GN_HON 2461H (Environment: From Molecules to the Cosmos) and GN_HON 2462H (Energy: From Particles to Civilizations) are designed to introduce students to some of the important big ideas in science. These courses integrate innovative ideas from biology, astronomy, chemistry, geology, and physics, and explore their importance in today’s world. With exciting lectures, labs, discussions, and small group activities, these two courses have no prerequisites and fulfill the General Education requirement for a lab science course.
These course have no prerequisites and fulfill the General Education requirement for a lab science course. They are designed for non-science majors. Science majors are welcome but should be aware that the courses do not count toward their major course requirements.
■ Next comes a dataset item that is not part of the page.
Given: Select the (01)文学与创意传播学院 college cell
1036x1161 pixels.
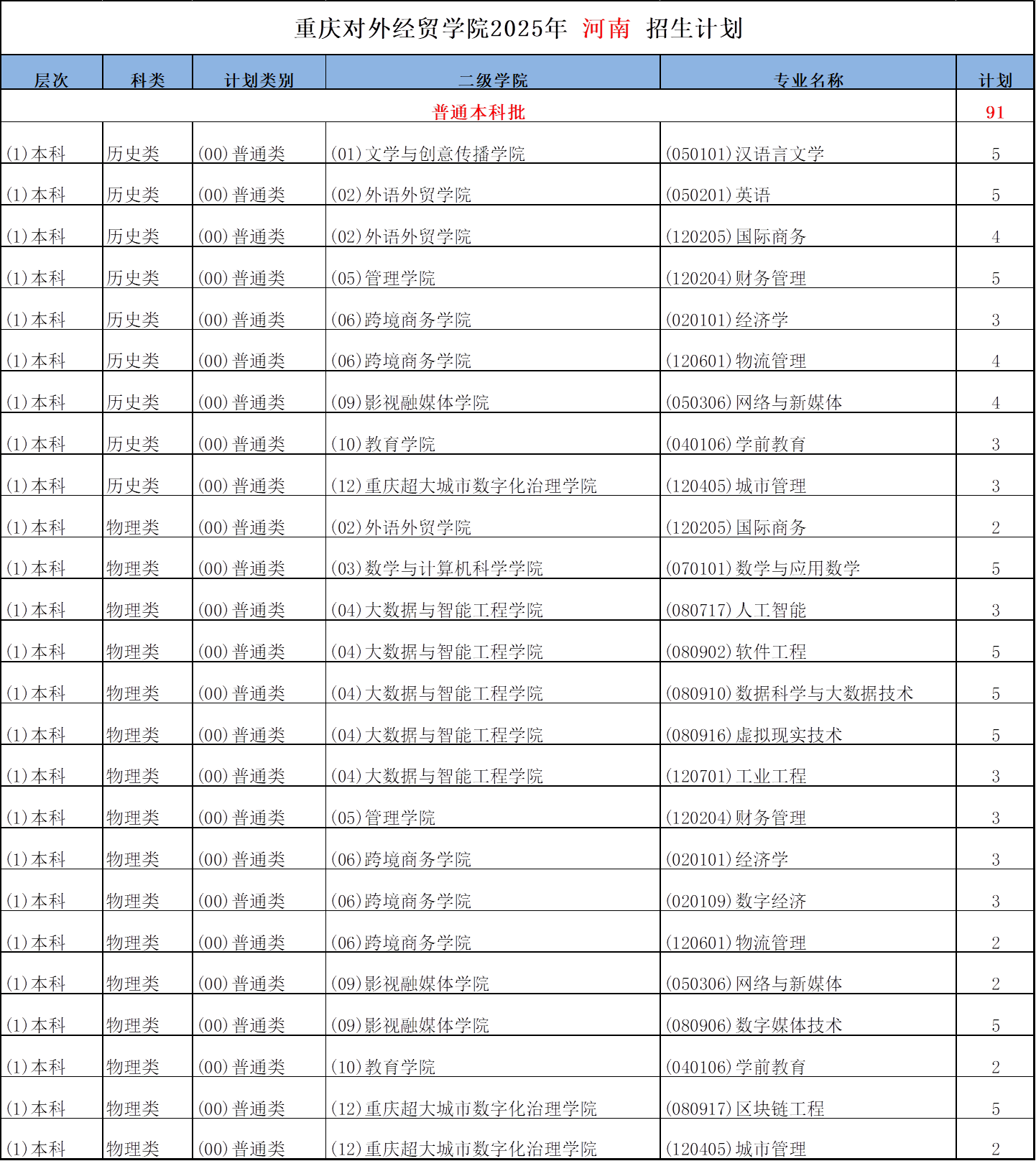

The courses are designed with these guiding principles:
- Every student can enjoy science, regardless of his or her background.
- Science knowledge is always changing and everybody can learn more
- Science literacy is imperative to be an informed citizen
- Doing science is a fun and creative process!
GN_HON 2461H: Environment: From Molecules to the Cosmos
This course covers how the world was made, how environments formed, how life evolved, and how it all works together to sustain our life on Earth. We will explore the big ideas of birth, change, cycles, connections, and how we interact with the natural environment in a combination of lectures, discussions, and labs. We’ll also examine the nature of science and how science issues are covered by the media.
GN_HON 2462H: Energy: From Particles to Civilizations
This course explores the world of particles and forces and how they work together to form the world around us. In a combination of lectures, discussions, and labs we’ll talk about and experiment with big ideas including thermodynamics, the laws of motion, electricity, magnetism, atoms and molecules, and even the nature of science itself. Woven throughout the course are discussions of how things as small as microorganisms and as large as human civilizations use the energy available to them, and the implications of that use for the future.